I do the same. At work, I make sure that teams communicate between them, that they take into account the big picture and help them to push back agains deadlines when quality is at risk.

It is when I get home that I do not feel that urge of coding anymore. I still code at home, but I prefer to spend more time doing something that feels new and more challenging.

Machine learning is another area that I am interested in. But, not as a developer, that is the same thing that coding for anything else. I am improving my math skills, there I see a challenge. But, first I want to become better at drawing. One thing at a time.

I don't mean this at all in a morbid way, but I've long suspected that our lifetimes are slightly too long for our current environment.

If you're a smart autodidact, you can get really far, really fast, to the point where most remaining challenges, especially in a similar field, feel isomorphic to ones you've previously solved.

If you like drawing, and it feels new, and you have enough money to support yourself...go for it! Don't feel guilty; you may well have exhausted most of what programming has to offer you personally.

> By that logic we should all be using punch cards.

That's a bit hyperbolic. High level languages have been around for literal decades and modern languages and modern programming feel mostly like they're just re-discovering or remixing old ideas. There's no reason to go all the way back to punch cards.

> That's a bit hyperbolic

It was meant to be, in response to OP's hyperbole that there's nothing new being created.

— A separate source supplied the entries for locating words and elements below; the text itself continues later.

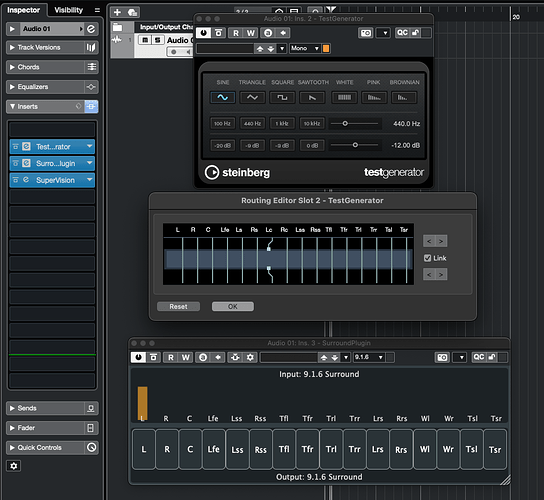
Task: Open the SuperVision insert slot dropdown arrow
Action: point(90,180)
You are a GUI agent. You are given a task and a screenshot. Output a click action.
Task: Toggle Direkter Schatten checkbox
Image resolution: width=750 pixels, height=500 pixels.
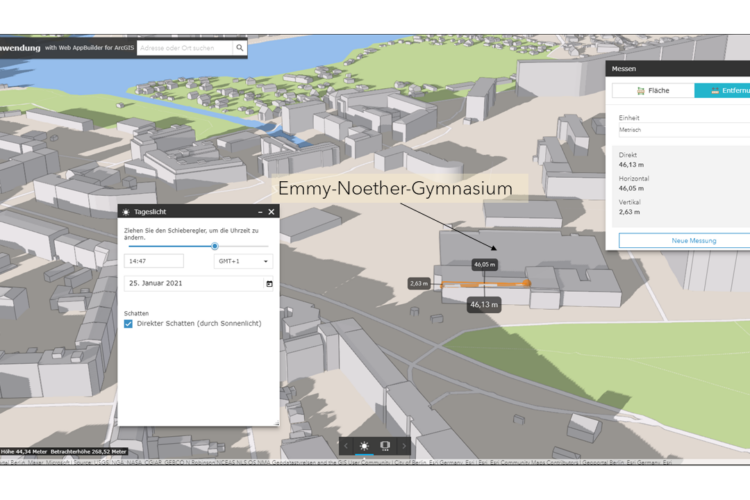click(x=129, y=324)
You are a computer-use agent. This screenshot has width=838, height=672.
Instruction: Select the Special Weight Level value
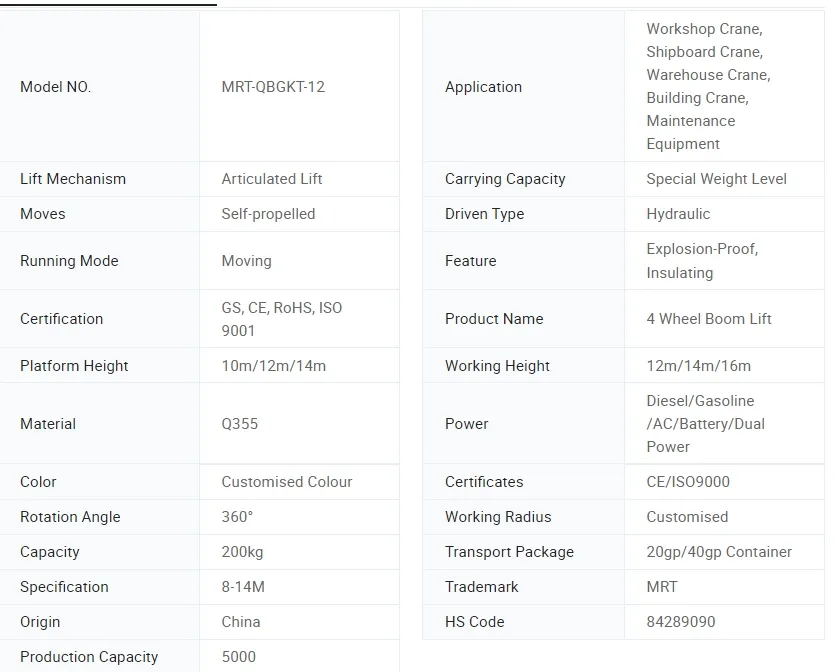click(x=716, y=179)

> It was meant to be, in response to OP's hyperbole that there's nothing new being created.

You are right. Sorry for not expressing myself with clarity. To say that there's nothing new being created is hyperbolic and it is not what I wanted to say.

I just wanted to note that the pace of change is too slow to keep things interesting for decades. I am sure that if I do not code for 20 years, I will need to learn new things to get back into it as enough changes will have had accumulated in that time.

I can't say i've got anything close to your experience, but for me programming isn't necessarily about the challenge of solving some programming problem, but using it to make things. I like being able to type words and numbers into a computer, give them meaning, and use them to create new things. I don't really care much about whatever's new or awesome. I just come up with things i want to make that are interesting to me and make them for the sake of it. It's using programming to make things that interests me, not so much the solving the challenges of programming itself.

For example, to use something you mentioned in another post, a* or djikstra's algorithms. They're used over and over again because they work well. But that can be anything from a massive AAA open worlder, to a simple 2d platformer, down to something like dwarf fortress. All of those are games, all of those are using those algorithms for similar purposes, but each of those games couldn't be more different than eachother.

It's similar to the way nearly all music is made from the same 8 notes and scales. But people don't usually learn to play music for the challenge of learning scales. People learn to play music so they can play songs they like or write their own songs.

Yea, I don't disagree at all!
Hold on, modern pub/sub frameworks are WAY nicer than dealing with CORBA. shudder
I was neck deep back in the days when the only acceptable API was SOAP. I still wonder if anyone actually designed their systems around that POS or if they all did the same thing we did, wrapped a sane protocol in umpteen layers of XML crap at the outer edge.